#### [Documento]

Existían fundamentos: en los últimos dos meses los anarquistas habían incendiado
160 iglesias; las bandas falangistas recorrían la ciudad en automóviles, armadas hasta
los dientes; los socialistas de la entonces poderosa UGT (Unión General de Trabajadores)
y los bien organizados grupos de comunistas hacían más o menos lo propio, dando como
resultado cerca de 300 crímenes políticos y 1.200 agresiones de diverso tipo. Pero no se
tambaleaba la República que había visto la luz, por segunda vez en la historia de
España, el 14 de abril de 1931, cuando la monarquía de Alfonso XIII cayó sin pena ni
gloria. Las causas de esa grave agitación se encontraban más bien en el triunfo del
frente Popular, una coalición de republicanos, socialistas y comunistas, en las
elecciones de febrero de aquel trágico 1936: las derechas españolas no estaban
dispuestas a acatar el veredicto de las urnas. Pero en lo que sí se mostraba impotente el
gobierno del hacendado gallego Santiago Casares Quiroga era para contener los desbordes
extremistas de izquierdas y derechas, para controlar las huelgas desatadas por la CNT
(Confederación Nacional del Trabajo), regenteada por la Federación Anarquista Ibérica,
una sociedad secreta que actuaba con las siglas FAI.
Eran los días en que la tertulia de un joven y brillante abogado, José Antonio
Primo de Rivera, a la que concurrían los intelectuales derechistas José María Pemán
(que ahora revista como cerebro gris del príncipe Juan Carlos) y su tocayo Alfaro y
Polanco (actual embajador de España en Buenos Aires), transitaba del puro intelectualismo
a las Centurias de acción directa de la Falange Española (FE). Así, el antiguo café de
Correos, ubicado a un costado de la plaza Cibeles, se había trasformado en un búnker de
conspiradores. Es que todo el país se aprestaba para una contienda que se resolvería
inevitablemente a la manera española: con fuego de metralla. Veintisiete días después
del discurso de Gil Robles en las Cortes, en la madrugada del 13 de julio de 1936, el
asesinato del jefe del partido monárquico, Calvo Sotelo, a manos de un piquete de la
Guardia de Asalto, terminó de anunciar que el baño de sangre se hallaba próximo.

#### [Conjunto de datos]

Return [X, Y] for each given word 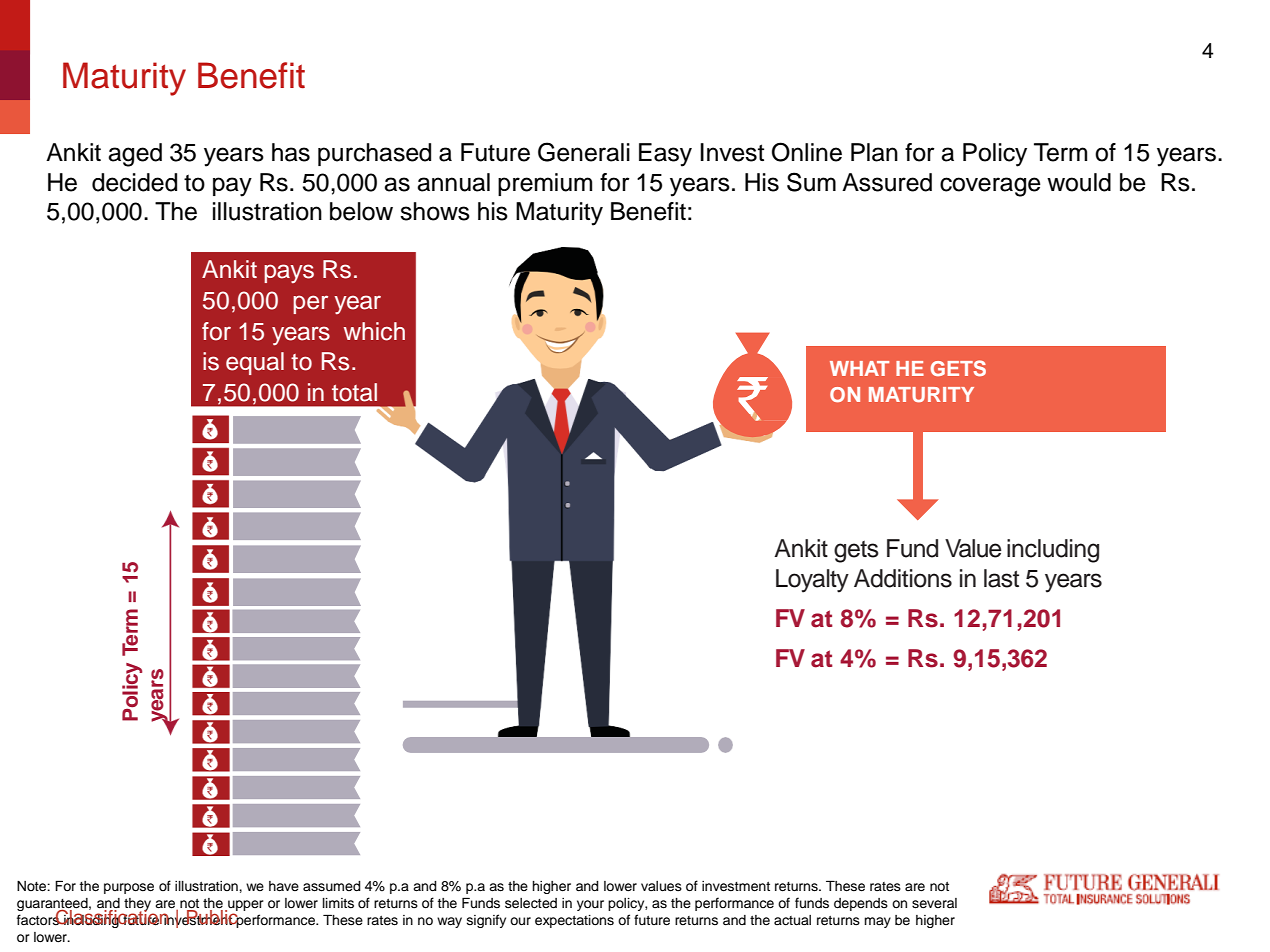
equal [255, 363]
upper [245, 906]
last [1001, 578]
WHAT [859, 368]
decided [134, 182]
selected [531, 903]
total [354, 392]
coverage [990, 187]
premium [545, 184]
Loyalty [812, 581]
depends [861, 904]
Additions [903, 578]
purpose [129, 888]
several [934, 903]
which [374, 331]
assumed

#### [Objetivo]
Responde estas preguntas con los datos que da el documento.
(a) ¿Cuántas iglesias habían incendiado los anarquistas en los últimos dos meses?
(b) ¿En qué fecha había visto la luz la República por segunda vez en la historia de España?
(c) ¿A quién asesinó un piquete de la Guardia de Asalto en la madrugada del 13 de julio de 1936?

#### [Respuesta del ejercicio]
(a) 160 iglesias.
(b) El 14 de abril de 1931.
(c) A Calvo Sotelo, jefe del partido monárquico.